Mozilla finds 423 Firefox security bugs in one month using Claude Mythos preview

Mozilla identified 423 security vulnerabilities in Firefox during April 2026 using early access to Anthropic's Claude Mythos preview model, according to a detailed technical post published by the organization. The company's baseline was 20-30 security bug fixes per month throughout 2025.

The dramatic increase represents a 14x jump from Mozilla's typical monthly rate. February 2026 showed 61 fixes, March showed 76, before the April spike to 423.

From noise to signal

Mozilla attributes the results to two factors: improved model capabilities and refined harness techniques for steering and filtering model outputs. The company specifically addressed the recent problem of AI-generated security reports being "unwanted slop" that imposed asymmetric costs on maintainers.

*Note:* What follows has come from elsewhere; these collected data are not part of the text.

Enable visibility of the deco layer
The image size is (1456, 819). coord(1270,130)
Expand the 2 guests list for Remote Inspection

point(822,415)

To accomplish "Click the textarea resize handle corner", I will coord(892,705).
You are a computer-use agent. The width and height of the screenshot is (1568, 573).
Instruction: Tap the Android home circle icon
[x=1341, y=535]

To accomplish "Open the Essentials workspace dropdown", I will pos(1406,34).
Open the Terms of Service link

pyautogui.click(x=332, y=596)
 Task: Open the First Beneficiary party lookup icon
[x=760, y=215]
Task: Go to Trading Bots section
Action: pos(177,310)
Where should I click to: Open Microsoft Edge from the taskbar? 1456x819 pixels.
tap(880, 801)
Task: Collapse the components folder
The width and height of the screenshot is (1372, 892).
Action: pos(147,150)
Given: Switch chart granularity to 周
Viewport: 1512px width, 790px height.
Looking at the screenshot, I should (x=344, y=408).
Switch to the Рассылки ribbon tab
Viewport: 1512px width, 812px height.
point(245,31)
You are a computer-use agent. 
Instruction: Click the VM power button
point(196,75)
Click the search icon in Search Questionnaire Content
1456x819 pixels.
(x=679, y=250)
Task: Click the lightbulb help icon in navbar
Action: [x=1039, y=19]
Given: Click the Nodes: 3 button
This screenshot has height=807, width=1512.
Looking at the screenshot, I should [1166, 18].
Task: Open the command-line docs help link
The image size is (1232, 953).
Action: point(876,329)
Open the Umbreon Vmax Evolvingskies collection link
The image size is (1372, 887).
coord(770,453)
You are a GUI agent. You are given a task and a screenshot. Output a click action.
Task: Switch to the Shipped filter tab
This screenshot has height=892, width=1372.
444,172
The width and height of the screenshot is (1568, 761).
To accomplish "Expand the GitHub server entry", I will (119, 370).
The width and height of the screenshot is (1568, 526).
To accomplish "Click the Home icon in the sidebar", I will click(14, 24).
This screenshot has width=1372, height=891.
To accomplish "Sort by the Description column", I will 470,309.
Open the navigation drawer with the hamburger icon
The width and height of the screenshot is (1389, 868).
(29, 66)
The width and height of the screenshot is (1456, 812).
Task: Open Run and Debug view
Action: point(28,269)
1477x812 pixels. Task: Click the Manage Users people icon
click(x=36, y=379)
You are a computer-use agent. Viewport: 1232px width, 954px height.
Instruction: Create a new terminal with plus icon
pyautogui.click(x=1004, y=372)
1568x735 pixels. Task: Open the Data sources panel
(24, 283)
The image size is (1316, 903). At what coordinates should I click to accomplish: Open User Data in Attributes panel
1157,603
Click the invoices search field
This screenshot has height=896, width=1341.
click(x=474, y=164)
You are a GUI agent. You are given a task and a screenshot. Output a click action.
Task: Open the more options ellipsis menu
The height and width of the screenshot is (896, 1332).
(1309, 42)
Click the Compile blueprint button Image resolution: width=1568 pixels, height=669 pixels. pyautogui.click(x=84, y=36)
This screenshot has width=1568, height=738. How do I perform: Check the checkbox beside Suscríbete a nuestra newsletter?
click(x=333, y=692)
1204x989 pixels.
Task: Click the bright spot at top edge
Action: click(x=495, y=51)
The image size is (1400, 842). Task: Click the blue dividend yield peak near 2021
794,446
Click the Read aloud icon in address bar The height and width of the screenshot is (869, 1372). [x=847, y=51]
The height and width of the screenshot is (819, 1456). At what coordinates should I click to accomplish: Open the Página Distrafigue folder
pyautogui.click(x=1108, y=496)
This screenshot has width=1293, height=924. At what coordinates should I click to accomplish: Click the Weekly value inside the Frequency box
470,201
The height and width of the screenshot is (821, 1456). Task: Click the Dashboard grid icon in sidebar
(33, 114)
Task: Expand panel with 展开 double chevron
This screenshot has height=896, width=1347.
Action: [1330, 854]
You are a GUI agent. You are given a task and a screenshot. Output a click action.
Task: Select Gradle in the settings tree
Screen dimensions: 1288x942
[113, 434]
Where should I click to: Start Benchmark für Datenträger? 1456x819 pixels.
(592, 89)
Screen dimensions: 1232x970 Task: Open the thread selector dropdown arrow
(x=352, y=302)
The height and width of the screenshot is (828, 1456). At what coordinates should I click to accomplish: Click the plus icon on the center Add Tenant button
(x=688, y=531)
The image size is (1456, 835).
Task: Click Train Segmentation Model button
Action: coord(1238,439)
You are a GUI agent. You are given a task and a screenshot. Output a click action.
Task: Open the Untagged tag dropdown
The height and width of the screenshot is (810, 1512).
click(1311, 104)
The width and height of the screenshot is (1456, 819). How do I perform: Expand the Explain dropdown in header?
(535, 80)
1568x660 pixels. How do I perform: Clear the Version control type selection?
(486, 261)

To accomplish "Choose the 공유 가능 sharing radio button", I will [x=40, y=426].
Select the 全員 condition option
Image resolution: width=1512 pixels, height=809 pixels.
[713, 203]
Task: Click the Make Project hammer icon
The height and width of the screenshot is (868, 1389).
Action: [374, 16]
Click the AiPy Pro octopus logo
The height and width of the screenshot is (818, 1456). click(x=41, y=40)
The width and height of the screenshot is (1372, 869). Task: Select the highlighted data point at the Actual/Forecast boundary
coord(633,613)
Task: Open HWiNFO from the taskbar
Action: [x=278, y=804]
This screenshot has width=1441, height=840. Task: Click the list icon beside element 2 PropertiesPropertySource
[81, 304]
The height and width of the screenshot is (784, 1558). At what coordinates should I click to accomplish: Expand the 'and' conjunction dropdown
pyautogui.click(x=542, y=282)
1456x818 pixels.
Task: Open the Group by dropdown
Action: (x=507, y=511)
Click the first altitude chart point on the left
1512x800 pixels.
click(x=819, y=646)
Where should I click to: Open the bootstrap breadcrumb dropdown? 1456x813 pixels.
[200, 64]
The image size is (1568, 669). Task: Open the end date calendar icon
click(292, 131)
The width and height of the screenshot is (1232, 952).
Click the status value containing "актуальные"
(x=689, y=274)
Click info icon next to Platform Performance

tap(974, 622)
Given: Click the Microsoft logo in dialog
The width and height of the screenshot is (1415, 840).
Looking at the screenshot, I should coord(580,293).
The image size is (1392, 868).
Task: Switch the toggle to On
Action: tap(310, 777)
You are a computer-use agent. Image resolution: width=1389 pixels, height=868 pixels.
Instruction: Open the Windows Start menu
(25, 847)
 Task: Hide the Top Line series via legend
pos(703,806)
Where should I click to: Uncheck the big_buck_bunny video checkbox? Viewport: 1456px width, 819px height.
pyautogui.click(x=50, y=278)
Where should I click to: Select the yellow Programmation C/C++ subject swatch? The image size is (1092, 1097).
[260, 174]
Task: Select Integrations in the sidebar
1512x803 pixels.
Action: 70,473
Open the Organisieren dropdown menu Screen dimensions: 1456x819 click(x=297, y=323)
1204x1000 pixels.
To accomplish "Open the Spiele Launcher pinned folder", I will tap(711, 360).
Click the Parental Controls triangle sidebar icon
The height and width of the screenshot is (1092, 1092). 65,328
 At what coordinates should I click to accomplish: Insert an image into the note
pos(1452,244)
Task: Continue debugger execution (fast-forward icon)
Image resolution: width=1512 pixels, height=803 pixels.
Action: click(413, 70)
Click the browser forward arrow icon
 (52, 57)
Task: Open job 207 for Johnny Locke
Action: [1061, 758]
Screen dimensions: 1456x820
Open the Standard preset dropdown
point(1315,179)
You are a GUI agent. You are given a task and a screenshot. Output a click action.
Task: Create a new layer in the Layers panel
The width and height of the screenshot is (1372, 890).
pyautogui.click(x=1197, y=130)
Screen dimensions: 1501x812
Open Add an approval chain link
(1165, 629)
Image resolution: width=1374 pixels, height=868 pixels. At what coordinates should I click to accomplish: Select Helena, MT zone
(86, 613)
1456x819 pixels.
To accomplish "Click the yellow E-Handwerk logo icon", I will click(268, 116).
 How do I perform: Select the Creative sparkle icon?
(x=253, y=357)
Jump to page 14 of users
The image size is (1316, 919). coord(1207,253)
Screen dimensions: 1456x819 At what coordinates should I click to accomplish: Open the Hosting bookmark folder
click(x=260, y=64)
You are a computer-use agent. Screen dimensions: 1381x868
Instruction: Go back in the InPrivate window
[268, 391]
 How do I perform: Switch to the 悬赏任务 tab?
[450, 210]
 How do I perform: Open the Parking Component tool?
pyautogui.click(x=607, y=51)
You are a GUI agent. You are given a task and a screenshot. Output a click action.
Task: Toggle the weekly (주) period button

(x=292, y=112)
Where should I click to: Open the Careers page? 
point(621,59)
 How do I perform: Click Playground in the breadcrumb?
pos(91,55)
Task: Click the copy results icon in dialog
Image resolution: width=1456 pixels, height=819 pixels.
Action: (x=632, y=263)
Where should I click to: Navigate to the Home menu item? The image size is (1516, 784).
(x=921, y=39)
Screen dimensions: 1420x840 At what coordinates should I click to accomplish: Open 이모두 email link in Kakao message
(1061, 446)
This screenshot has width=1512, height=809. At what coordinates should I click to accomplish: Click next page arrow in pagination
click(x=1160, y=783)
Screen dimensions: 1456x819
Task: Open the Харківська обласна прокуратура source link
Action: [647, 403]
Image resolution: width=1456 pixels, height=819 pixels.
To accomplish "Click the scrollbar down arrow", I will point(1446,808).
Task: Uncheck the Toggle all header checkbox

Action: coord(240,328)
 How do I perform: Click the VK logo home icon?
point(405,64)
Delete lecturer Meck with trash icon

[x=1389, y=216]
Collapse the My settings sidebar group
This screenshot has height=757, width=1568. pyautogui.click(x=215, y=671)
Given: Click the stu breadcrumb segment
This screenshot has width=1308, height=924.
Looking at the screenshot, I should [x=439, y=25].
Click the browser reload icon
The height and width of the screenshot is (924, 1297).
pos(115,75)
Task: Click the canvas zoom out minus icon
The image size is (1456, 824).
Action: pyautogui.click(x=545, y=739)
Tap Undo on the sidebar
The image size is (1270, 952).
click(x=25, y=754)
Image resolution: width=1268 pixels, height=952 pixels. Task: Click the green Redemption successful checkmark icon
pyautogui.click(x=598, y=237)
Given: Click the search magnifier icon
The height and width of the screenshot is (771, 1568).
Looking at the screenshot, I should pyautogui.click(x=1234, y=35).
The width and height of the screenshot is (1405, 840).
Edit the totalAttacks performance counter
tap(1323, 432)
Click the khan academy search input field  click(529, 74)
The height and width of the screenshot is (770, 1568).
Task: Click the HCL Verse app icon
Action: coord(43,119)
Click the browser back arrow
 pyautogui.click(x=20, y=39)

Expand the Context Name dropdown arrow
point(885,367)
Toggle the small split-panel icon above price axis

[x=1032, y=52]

"It is difficult to overstate how much this dynamic changed for us over a few short months," Mozilla wrote. "This was due to a combination of two main factors. First, the models got a lot more capable. Second, we dramatically improved our techniques for harnessing these models — steering them, scaling them, and stacking them to generate large amounts of signal and filter out the noise."

The bugs found included a 20-year-old XSLT vulnerability and a 15-year-old bug in the <legend> HTML element. Many attempted exploits identified by the AI harness were blocked by Firefox's existing defense-in-depth security measures.

Mythos model details unknown

Anthropic has not publicly announced Claude Mythos or disclosed its specifications. Mozilla had early access to the preview version, but context window size, pricing, benchmark scores, and release timeline remain undisclosed.

The finding process involved what Mozilla describes as "stacking" multiple models and implementing filtering systems to separate legitimate vulnerabilities from false positives — a critical requirement given the historical problem of low-quality AI-generated security reports overwhelming open source maintainers.

What this means

This represents the first documented case of an AI model materially accelerating security research at browser-scale. The 14x increase in legitimate vulnerability discoveries suggests newer models combined with proper filtering infrastructure can shift the economics of security auditing. However, Mozilla's success depended on early access to an unreleased model and significant engineering work to build filtering systems — resources not available to most open source projects. The case also validates concerns about AI-assisted vulnerability discovery: if Mozilla found 423 bugs this quickly, adversaries with similar access could potentially do the same.